The property will be sold in order to recoup the millions of dollars Caddick allegedly stole from investors. During an eight-year period, Caddick allegedly stole millions from her clients, who were primarily her family and friends, which she allegedly used to fund a life of luxury.
Koletti hasn’t been accused of any wrongdoing regarding Caddick’s criminal activities or her mysterious disappearance.

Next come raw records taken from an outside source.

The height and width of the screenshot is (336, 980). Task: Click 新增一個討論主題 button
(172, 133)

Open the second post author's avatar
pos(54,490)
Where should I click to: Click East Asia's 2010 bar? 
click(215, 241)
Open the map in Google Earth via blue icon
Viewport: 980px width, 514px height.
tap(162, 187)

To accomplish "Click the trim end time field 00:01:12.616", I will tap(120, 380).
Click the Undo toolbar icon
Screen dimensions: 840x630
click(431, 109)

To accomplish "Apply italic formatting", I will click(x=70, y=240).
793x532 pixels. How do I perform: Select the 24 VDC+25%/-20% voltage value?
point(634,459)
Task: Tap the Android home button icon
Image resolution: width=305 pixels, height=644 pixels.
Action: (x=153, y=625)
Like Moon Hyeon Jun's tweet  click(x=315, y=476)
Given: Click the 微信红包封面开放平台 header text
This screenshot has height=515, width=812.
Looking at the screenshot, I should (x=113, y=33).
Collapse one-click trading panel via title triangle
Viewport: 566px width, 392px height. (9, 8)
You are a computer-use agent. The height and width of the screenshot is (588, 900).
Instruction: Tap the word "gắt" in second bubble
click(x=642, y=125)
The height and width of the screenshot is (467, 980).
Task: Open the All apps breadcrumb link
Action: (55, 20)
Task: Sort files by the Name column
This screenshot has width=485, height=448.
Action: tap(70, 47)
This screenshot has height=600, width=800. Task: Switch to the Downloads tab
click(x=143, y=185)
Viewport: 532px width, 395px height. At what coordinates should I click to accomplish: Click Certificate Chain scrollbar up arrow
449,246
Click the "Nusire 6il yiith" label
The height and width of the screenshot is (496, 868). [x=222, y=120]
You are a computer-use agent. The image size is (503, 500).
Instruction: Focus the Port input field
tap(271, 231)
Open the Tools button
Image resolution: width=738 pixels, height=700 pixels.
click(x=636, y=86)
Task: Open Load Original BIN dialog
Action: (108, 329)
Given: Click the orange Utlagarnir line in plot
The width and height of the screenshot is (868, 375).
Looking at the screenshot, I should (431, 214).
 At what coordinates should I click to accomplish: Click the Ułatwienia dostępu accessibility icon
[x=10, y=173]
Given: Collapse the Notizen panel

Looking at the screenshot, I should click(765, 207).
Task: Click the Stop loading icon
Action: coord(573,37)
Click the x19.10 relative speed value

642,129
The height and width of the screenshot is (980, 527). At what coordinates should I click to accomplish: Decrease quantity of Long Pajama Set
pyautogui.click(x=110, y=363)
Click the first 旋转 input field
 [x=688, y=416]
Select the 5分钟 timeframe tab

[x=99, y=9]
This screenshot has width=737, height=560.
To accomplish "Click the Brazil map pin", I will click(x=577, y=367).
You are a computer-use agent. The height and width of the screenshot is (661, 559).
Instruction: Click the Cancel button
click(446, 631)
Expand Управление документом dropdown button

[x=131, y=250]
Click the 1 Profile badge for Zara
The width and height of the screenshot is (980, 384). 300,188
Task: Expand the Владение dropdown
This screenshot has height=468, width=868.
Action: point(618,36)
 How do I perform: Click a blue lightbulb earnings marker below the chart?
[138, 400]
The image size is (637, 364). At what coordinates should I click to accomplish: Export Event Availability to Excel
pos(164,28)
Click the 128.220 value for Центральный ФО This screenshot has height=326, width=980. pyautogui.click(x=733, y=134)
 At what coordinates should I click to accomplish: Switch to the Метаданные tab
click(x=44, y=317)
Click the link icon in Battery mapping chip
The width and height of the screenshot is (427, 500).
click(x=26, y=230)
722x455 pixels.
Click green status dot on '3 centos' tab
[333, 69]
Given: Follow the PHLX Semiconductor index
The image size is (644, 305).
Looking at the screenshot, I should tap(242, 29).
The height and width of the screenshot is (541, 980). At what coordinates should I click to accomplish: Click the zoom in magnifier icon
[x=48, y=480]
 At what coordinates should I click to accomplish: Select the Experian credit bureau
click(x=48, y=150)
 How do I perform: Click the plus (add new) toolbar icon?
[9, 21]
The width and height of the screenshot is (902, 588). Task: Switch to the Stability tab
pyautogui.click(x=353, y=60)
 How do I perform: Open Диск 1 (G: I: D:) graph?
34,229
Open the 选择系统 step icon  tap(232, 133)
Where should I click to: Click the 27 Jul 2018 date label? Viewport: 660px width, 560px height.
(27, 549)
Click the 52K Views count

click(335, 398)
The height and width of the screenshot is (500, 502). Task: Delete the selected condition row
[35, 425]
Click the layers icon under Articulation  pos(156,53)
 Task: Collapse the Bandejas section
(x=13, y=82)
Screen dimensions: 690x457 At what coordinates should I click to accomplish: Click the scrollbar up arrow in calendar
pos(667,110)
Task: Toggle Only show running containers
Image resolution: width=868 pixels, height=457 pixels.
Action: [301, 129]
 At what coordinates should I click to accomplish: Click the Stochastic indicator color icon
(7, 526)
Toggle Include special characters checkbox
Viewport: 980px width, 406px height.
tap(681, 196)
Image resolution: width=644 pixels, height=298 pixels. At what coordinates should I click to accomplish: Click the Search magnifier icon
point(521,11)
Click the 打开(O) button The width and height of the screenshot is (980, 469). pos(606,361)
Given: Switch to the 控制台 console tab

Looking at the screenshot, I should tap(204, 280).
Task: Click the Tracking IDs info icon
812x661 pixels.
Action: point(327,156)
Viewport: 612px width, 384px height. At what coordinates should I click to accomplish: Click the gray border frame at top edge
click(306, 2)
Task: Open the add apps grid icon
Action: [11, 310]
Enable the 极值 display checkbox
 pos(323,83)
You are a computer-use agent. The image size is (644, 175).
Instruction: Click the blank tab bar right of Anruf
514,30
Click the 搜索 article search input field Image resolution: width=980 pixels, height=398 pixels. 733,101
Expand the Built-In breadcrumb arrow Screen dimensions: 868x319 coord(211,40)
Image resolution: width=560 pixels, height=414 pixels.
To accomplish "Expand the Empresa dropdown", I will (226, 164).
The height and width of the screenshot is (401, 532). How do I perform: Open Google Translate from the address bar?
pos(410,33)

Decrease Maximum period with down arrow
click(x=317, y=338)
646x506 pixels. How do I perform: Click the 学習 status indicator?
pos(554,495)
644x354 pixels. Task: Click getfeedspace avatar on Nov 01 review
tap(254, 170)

The ruling comes after Koletti claimed he was entitled to a share of the property, cars, jewellery and artwork once owned by Caddick that is believed to be worth millions.
On Tuesday, April 19, Anthony Koletti sent a statement to the Federal Court claiming entitlement over a portion of Caddick’s stolen wealth.
Koletti claimed his financial contribution to their household from 2017 to 2020 meant he was entitled to two multi-million dollar homes, $2 million of jewellery and clothes, $7 million of shares and proceeds from $360,000 of sold-off cars.
Caddick has not been seen since November 12, 2020, when she disappeared from her beachside mansion the same day the Australian Investment and Securities Commission (ASIC) raided her Dover Heights home.
The 49-year-old is presumed to be dead after the remains of her foot were discovered on the NSW South Coast.
While police have previously theorised that Caddick took her own life, a top criminologist has weighed in on the mysterious case with a theory on Caddick’s fate, suggesting that “based on her personality profile I don’t think she’s likely to have committed suicide”.
“It’s possible, at the extreme end of what’s possible, in that what’s been recovered is a foot and medically you can survive without a foot,” Dr Xanthe Mallett told The Daily Mail.
“It wouldn’t be impossible to disappear when you have that much money. As an investigator, I couldn’t rule it out. But what’s possible and likely are two very different things.
“I think the most likely outcome is she was sadly murdered, second that she took her own life and third is that she’s still alive.”